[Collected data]
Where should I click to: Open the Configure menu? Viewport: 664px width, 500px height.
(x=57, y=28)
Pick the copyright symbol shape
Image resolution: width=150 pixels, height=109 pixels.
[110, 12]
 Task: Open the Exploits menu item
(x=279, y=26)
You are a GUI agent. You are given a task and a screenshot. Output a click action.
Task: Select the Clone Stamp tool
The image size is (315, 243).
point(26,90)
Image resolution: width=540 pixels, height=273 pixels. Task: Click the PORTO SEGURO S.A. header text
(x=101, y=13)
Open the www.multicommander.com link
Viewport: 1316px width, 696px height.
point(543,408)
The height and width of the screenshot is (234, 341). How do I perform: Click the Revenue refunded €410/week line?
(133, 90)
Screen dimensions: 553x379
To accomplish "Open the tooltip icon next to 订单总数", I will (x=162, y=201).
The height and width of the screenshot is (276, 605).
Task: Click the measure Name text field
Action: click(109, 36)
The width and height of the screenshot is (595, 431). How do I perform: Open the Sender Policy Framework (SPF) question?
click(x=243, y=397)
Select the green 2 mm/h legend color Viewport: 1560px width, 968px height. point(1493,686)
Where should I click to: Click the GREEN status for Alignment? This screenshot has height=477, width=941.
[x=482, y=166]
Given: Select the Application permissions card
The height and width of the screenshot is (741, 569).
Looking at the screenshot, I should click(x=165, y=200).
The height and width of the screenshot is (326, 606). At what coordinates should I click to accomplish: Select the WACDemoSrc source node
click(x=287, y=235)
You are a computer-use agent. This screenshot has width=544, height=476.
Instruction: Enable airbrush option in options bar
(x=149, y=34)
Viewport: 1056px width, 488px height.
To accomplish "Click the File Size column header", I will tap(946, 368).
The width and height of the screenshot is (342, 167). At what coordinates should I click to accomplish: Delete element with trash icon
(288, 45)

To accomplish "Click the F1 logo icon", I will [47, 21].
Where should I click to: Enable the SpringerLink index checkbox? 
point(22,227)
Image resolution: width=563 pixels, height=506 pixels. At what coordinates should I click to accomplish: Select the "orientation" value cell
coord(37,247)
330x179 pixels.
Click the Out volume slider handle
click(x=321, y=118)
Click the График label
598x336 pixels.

— Task description —
Examine each line of the records above and tally those with the string "agent". State the total alone.

— Answer area —
2